Table 8. Respondents’ answers to the question “How important is “Journalen” to make you feel that you are involved in your own care?” by patients with mental health issues and all other patientsa.
QuestionMean_mental health (SD)Mean_others (SD)P value
Information in “Journalen” has helped me in communication with medical staff3.57 (1.19)3.71 (1.13).02
Information in “Journalen” had a positive impact on the ability to work together with medical staff making decisions about care and treatment3.38 (1.21)3.52 (1.18).02
Information in “Journalen” had a positive impact on the ability to follow the prescription of treatment3.71 (1.22)3.83 (1.16).05
Information in “Journalen” had a positive impact on the ability to take own steps to improve health3.56 (1.22)3.60 (1.18).69

aThe Mann-Whitney U test was used for statistical analysis.


Principal Findings

The aim of this study was to, through a national patient survey, investigate the experiences of patients with mental health issues with the Swedish PAEHR Journalen, as well as possible differences between patients with mental health issues and other patients, related to experiences with and attitudes toward the eHealth service. The paper contributes most and foremost to a much-needed knowledge about the effects of Journalen for a specific patient group—patients with mental health issues—several years after the launch of the service. Several important conclusions about aspects that patients with mental health issues value with regard to Journalen were identified in this study, and some interesting differences between the groups of patients with mental health issues and all other patients were brought to light in the comparative analysis. The results also reveal that, in most cases, patients with mental health issues see the same values in Journalen as other patients.
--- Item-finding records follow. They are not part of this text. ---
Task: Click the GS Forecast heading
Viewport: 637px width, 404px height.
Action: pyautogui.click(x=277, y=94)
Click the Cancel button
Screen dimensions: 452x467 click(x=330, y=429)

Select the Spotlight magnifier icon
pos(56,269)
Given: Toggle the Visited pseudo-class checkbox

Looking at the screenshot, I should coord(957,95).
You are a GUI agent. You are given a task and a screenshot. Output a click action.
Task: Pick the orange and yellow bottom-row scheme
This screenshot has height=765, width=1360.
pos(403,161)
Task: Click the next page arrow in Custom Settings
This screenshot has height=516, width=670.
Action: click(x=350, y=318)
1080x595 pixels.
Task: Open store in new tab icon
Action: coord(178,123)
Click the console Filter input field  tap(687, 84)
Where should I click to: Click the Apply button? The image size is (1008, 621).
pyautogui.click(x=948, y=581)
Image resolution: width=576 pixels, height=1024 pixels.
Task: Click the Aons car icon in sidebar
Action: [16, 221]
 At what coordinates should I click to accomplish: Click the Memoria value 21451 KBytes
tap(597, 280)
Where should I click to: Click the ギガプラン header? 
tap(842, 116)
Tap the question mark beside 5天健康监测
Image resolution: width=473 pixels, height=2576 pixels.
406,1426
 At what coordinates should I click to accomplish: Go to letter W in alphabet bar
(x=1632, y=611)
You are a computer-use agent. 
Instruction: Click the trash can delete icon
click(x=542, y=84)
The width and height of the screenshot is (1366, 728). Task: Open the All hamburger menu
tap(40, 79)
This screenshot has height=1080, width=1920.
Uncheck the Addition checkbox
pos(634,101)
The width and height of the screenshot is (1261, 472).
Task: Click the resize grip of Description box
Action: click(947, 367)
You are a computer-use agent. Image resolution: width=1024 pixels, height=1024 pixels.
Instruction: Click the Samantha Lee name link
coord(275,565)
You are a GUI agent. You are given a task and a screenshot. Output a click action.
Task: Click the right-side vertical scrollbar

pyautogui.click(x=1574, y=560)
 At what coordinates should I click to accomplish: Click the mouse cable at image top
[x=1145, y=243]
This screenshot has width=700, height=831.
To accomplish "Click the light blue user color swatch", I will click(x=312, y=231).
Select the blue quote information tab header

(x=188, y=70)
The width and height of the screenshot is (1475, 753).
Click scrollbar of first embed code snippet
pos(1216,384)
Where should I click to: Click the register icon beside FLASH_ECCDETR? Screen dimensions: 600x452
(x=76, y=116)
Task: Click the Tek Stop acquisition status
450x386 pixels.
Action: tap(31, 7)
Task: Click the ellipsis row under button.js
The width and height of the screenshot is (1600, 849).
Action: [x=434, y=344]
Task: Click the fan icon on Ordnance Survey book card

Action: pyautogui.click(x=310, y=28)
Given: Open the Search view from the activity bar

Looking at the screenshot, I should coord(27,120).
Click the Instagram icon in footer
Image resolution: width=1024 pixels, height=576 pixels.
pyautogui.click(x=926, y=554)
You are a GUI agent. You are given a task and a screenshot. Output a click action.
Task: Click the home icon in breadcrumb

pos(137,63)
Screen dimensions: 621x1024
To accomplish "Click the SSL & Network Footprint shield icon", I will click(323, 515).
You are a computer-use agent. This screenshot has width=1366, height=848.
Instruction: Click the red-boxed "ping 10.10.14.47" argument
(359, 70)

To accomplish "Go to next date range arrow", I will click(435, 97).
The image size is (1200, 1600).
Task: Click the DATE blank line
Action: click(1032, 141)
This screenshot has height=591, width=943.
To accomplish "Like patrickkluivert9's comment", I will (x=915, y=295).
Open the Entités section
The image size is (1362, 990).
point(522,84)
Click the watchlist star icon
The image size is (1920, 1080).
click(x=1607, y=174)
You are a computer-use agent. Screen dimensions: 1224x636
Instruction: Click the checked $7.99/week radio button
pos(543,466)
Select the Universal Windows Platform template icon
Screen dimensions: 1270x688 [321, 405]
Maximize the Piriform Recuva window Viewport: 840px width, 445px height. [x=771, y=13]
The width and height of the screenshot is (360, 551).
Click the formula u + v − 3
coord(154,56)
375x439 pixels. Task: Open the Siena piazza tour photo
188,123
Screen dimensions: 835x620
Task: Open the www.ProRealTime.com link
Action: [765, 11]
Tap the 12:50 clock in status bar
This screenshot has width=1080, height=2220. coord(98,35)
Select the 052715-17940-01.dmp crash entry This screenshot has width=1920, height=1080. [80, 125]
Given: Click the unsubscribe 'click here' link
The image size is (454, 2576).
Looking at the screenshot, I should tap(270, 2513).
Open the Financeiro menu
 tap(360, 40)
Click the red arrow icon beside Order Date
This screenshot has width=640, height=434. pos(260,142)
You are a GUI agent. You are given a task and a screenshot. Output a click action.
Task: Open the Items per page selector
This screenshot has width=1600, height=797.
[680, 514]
First, and on an overall level, it is clear from the results of the survey that respondents in the mental health group, as well as all other respondents, were positive toward being able to access personal health information in Journalen, and that there are no big differences between patients with mental health issues and other patients. These results are in accordance with earlier research [9,12]. These results are important, as health care professionals have raised concerns that patients with mental health issues in particular would become confused and agitated from reading their PAEHR [6,7]. Moreover, the results reveal that the group of patients with mental health issues is somewhat more critical toward the accuracy of the content compared to other respondents. A possible explanation for why more patients with mental health issues find inaccuracies could be that mental health conditions are more subjective and difficult to quantify and therefore may give rise to disagreements in how they should be described and documented. Since patients with mental health issues find more inaccuracies in the record, and since current research [6,17] has reported that some clinicians change the way they document as a result of patients reading their notes, it is of utmost importance that we open up a discussion regarding how notes could or should be written, and if, how, and when the patients should be involved.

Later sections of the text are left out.